注文も支払もスマホで ローソン、次世代システム推進

ローソンは19年度からの増益基調に向けて、次世代システムへの投資を推進している。

上期(2月期)は、自動釣銭機能などを持つ「新POSレジ」、スマホで購入できる「ローソン フレッシュピック(ロピック)」、専用アプリのバーコード決済でレジ待ち解消を図る「ローソンスマホペイ」の導入を図った。

11日都内で決算発表した竹増貞信社長は「リアルな店舗の価値を、スマホを中心としたデジタルな価値を掛け合わせてさらにお客さまの利便性と支持を上げていきたい」と語った。

キャッシュレスなどデジタル化が急速に進む中、有人店舗に軸足を置く考えで、無人店舗については「都心で全員がスマホを持っている立地であれば完全無人店でもよいと思っているが、北海道から沖縄まで全国隅々で展開している中では、人がいるという価値があると思っている。人がいる価値を支え続けられるデジタルというようなことを考えている」。

自動釣銭機能を搭載した新POSレジ(ローソン)

新POSレジは今春に導入を開始し、年末までに全店に導入する。上期の手応えとしては、簡単操作で時短にもつながっているほか、自動釣銭機能で従業員の精神的な負担軽減にもつながっているという。

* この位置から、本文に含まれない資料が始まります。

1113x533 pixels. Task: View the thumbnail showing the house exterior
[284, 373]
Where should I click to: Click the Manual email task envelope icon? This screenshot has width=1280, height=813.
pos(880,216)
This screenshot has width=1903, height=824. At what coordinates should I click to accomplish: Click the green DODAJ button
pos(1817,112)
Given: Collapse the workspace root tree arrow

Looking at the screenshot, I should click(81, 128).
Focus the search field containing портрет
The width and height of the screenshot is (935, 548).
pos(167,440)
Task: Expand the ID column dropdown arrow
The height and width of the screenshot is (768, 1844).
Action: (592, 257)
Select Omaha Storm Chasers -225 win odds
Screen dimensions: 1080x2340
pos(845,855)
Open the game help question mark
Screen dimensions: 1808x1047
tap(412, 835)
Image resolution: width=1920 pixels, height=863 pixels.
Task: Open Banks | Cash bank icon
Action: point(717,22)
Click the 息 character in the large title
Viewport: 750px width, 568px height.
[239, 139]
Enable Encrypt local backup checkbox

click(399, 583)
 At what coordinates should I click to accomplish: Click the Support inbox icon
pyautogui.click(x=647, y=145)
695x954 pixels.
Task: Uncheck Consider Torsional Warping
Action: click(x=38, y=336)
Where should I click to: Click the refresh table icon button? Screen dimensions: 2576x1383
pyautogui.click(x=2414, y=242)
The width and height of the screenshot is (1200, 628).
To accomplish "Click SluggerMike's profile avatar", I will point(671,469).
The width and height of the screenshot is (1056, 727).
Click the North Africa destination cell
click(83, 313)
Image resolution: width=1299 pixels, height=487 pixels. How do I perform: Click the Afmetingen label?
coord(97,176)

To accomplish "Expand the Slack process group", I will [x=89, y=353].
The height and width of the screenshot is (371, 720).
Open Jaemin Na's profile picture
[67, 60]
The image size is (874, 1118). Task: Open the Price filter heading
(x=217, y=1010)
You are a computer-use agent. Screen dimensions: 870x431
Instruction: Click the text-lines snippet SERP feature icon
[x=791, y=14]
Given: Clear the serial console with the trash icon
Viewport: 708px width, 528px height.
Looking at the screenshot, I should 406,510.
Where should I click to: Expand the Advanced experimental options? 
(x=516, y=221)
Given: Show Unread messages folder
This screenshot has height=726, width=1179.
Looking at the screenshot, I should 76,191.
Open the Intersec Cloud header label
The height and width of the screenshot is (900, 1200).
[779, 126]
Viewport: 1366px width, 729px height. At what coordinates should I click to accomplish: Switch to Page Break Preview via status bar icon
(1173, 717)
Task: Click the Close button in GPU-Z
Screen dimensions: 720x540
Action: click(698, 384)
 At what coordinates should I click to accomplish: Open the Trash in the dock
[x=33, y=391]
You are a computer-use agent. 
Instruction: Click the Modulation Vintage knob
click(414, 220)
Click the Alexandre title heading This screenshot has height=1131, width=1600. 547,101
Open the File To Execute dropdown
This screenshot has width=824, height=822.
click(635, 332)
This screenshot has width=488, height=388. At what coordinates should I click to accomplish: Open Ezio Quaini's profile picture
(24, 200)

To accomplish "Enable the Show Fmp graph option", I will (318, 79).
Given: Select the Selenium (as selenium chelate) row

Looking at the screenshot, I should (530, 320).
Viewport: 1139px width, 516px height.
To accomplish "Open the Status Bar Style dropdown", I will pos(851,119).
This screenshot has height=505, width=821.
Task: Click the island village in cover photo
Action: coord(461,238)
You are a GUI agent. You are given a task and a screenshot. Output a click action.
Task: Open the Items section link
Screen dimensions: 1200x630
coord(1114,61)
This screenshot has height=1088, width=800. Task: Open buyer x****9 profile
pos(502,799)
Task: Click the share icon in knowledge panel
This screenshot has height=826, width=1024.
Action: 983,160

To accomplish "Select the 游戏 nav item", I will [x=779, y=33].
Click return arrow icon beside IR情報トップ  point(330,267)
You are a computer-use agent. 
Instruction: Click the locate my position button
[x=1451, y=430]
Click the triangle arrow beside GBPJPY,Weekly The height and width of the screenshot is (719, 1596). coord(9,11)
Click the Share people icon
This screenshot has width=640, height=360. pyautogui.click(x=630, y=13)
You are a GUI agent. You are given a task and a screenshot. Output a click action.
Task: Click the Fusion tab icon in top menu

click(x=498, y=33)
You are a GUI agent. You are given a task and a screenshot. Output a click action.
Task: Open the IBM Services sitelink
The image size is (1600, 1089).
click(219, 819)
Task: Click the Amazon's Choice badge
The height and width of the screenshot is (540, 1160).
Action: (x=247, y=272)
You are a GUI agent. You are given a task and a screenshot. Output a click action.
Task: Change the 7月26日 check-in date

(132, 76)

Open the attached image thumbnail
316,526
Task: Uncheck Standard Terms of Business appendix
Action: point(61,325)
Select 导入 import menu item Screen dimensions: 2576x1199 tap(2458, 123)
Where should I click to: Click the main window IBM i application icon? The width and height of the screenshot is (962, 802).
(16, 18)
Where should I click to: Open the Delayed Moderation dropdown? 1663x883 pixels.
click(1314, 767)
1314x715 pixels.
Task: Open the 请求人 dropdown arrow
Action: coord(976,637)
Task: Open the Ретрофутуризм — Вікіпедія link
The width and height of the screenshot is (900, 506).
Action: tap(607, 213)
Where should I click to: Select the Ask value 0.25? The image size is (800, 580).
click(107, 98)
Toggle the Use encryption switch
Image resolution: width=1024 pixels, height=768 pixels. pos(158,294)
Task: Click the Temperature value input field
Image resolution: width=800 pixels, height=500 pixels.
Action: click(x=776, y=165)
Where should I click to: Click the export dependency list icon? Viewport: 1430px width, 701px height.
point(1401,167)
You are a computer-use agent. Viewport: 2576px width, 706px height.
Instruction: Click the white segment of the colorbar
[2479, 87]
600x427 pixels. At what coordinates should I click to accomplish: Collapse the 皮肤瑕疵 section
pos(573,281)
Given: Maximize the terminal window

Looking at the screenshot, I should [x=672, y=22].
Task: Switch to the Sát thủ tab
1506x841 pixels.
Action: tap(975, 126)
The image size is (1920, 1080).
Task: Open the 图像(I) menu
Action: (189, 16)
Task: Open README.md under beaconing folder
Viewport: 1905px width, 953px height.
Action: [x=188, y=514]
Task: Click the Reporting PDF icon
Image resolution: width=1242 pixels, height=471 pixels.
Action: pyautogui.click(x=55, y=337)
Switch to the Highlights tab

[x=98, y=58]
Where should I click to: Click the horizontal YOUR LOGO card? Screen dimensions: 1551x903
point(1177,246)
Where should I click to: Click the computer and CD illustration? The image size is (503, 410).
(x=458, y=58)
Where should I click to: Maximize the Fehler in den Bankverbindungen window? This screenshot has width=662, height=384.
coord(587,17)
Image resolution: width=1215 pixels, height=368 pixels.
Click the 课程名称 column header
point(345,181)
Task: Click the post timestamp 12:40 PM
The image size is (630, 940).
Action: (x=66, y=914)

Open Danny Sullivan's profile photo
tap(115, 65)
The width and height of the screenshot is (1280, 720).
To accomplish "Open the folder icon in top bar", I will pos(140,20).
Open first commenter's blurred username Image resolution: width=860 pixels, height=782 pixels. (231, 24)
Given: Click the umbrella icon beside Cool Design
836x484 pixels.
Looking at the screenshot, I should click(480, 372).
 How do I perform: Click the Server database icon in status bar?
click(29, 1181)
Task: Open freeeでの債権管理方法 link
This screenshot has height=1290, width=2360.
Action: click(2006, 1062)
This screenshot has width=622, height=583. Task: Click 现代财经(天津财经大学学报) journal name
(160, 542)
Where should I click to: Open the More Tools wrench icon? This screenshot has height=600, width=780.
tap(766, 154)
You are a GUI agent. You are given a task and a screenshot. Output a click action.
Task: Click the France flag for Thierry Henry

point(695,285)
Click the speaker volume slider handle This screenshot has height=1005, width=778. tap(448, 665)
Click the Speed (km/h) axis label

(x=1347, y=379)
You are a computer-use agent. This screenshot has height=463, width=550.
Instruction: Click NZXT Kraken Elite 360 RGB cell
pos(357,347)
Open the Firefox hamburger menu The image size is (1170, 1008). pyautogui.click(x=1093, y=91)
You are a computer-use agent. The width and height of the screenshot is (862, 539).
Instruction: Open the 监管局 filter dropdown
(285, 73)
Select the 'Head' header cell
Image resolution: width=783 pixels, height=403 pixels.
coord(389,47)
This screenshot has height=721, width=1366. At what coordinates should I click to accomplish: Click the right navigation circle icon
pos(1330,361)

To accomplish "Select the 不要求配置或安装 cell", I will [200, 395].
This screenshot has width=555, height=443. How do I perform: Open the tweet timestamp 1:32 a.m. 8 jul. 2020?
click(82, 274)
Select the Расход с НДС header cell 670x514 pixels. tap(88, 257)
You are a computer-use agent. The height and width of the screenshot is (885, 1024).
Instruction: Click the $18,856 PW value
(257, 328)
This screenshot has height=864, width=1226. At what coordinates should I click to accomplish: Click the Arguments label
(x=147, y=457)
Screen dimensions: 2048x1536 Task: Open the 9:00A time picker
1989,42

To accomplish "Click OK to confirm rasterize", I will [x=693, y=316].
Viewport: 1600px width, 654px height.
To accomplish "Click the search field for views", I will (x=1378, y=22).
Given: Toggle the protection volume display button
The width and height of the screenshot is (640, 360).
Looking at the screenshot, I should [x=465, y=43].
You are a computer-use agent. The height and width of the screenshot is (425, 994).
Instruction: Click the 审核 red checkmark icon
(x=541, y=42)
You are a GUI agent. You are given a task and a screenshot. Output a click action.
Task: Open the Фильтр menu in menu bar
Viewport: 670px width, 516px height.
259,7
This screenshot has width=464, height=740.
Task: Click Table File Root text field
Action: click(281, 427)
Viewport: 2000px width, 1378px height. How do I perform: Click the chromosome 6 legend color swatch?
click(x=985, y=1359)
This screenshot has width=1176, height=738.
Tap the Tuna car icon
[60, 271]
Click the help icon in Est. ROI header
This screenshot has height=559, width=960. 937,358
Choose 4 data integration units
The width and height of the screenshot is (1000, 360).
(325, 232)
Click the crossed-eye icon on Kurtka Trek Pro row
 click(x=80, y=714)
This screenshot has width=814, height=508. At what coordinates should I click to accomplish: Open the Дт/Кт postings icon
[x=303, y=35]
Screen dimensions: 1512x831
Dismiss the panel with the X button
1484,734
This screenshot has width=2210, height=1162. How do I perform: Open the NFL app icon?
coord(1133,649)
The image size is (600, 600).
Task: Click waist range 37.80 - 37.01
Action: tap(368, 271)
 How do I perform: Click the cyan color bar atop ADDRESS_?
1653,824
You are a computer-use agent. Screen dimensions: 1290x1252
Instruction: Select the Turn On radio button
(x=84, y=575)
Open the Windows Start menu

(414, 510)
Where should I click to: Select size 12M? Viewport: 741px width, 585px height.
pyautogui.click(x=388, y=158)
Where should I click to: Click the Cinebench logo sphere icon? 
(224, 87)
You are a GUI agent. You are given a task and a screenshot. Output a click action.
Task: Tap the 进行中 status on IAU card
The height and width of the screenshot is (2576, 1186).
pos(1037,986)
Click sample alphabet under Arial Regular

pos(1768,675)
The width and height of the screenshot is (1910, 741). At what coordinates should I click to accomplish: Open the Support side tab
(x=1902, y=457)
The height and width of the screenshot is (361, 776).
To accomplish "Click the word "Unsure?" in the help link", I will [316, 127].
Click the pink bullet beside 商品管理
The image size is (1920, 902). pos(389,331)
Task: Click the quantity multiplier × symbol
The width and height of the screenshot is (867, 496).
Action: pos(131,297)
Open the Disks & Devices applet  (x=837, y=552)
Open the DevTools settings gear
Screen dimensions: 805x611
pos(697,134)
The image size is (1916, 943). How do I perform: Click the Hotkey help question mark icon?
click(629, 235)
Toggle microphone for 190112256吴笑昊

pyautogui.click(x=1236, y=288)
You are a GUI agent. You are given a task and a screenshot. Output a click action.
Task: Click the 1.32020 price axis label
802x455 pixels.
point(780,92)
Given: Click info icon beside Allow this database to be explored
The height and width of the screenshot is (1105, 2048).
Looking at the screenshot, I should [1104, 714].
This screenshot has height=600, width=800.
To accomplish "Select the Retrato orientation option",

「新POSレジはセルフレジにも使える優れものであり、単なる時短にとどまらずレジが苦手なクルーさんにも使いやすいことから、来年1月以降、このレジを前面に押し出してクルーさんの募集を行っていきたい」と述べた。

ロピックは、品揃え強化の一環と位置付け下期に本格展開する。10月中旬に1千200店舗、11月に1千500店舗への導入を計画。「店舗ではスペースの問題と冷蔵商品の廃棄の問題があって品揃えには限界がある。スマホの中に品揃えをして既存の便で運んでいく」。ロピックの販売動向としては、チーズケーキやソーセージといった成城石井ブランドからミールキットに移行する流れが出てきているという。

ローソンスマホペイは現在、4店舗で実施している。今後については「レジ前に3、4人しか並ばない店舗ではあまり使われないという数字も出ているが、ご要望や要件に合致する店舗は少なくとも1千店舗はあると思っており、来秋にはそういった店に導入していきたい」という。

上期はこれらの取り組みに加え、6月に夕夜間強化を目的に行ったサプライチェーンの組み直しも奏功。「仕組みを変えてから、夕夜間の売場が変わり、お客さまの評価と単価が変わり8月の既存店日販は前年を超えた。9月はタバコや台風21号もあったが、まずまずの数字を出してきている」と説明した。

下期は10月15日にローソン銀行を開業。ローソンの現金決済比率は83%強あるが、「政府も4割までキャッシュレスを引き上げていきたいという指標を掲げ、インバウンドのお客さまも増えていく中で、われわれもそのようなサービスを充実させないといけない。免許があるからこそチャレンジできる分野に軸足を今から移してキャッシュレス社会に備えて取り組みを摸索していく」。当面は店頭にあるATMを基盤にしていくという。